Perché lo sviluppo dei brand in house?

Perché quando si ha la capacità di investire il 3% del fatturato mondiale in innovazione, ricerca e sviluppo, si ha una potenza di fuoco enorme, soprattutto se si considera che abbiamo a disposizione più di 1.000 ricercatori che lavorano per garantirci prodotti tecnologicamente avanzati. Se si guarda al passato e si fa una comparazione, anche Shiseido prende atto del fatto che la trasformazione in questo settore è sempre più rapida: 30 anni fa tutto era più stabile, prevedibile e duraturo. È un’industria che sta cambiando tantissimo: parlando del mercato italiano, dopo la pandemia abbiamo assistito a una grande polarizzazione, con prodotti superiori ai 150 euro o inferiori ai 50. Durante il processo di acquisto il nuovo consumatore, che gli inglesi definiscono skin intellectual, va alla ricerca dell’ingrediente. Ci sono nuovi prodotti che hanno tratti caratteristici non solo cosmetici, ma anche farmacologici, e poi i prodotti a basso impatto sull’ambiente, i sostenibili, con packaging eco, vegan e altro ancora. Per fare un esempio, nel 2019 il mercato clean valeva 7 milioni di euro in Italia; oggi ne vale 44 e rappresenta il 12% della categoria del face skincare. Un altro dato indicativo riguarda i prodotti refill – nati in pratica negli ultimi tre anni – che hanno un’incidenza dell’8% sul turnover totale del mercato italiano della bellezza. Sono cresciuti del 119% negli ultimi tre anni. Per fare un esempio, il refill del nostro Bio-Performance Skin Filler pesa per il 40% sul totale vendite di questa referenza.

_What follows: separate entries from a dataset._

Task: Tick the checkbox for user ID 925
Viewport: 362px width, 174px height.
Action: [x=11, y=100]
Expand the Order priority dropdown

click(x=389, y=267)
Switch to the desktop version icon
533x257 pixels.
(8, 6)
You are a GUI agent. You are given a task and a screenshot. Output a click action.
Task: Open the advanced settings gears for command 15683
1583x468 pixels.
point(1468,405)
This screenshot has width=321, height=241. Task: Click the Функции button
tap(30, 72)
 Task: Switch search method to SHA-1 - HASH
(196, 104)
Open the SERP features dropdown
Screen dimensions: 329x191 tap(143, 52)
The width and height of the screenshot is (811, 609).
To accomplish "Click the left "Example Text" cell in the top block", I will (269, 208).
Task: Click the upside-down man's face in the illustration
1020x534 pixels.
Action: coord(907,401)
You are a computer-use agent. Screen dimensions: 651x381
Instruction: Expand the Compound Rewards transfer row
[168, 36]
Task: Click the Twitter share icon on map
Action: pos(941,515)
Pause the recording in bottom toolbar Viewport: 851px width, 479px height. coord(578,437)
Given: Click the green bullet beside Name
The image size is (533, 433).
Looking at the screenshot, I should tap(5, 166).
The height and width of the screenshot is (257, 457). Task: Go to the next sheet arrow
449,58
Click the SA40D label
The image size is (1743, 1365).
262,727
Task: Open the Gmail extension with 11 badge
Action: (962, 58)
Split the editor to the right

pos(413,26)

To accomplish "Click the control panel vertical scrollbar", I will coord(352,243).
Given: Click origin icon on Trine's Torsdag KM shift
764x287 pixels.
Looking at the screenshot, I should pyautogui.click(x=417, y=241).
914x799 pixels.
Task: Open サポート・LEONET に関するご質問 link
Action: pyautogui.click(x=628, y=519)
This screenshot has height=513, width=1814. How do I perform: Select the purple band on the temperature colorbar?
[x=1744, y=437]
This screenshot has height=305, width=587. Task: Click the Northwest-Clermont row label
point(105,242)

Che cosa si porta in Italia della sua esperienza lavorativa all’estero?

Ho ricoperto diversi ruoli in Francia e ho dovuto imparare a confrontarmi con le culture dei vari paesi, cosa che, a chi lavora in Italia, non succede con la stessa frequenza. A Parigi sviluppiamo fragranze per tutto il mondo. Confrontarsi significa imparare ad ascoltare, perché non puoi approcciarti a tutte le culture nello stesso modo. Crescere significa anche misurarsi con la quotidianità, superare la difficoltà della lingua, imparare a risolvere i problemi con pragmatismo. Tutte lezioni che entrano a far parte del tuo bagaglio culturale. Dai francesi abbiamo molto da imparare nel fare squadra, sia nel contesto imprenditoriale che nel modo di comunicare. Non dobbiamo dimenticare, però, la marcia in più degli italiani a livello di creatività, elasticità e originalità.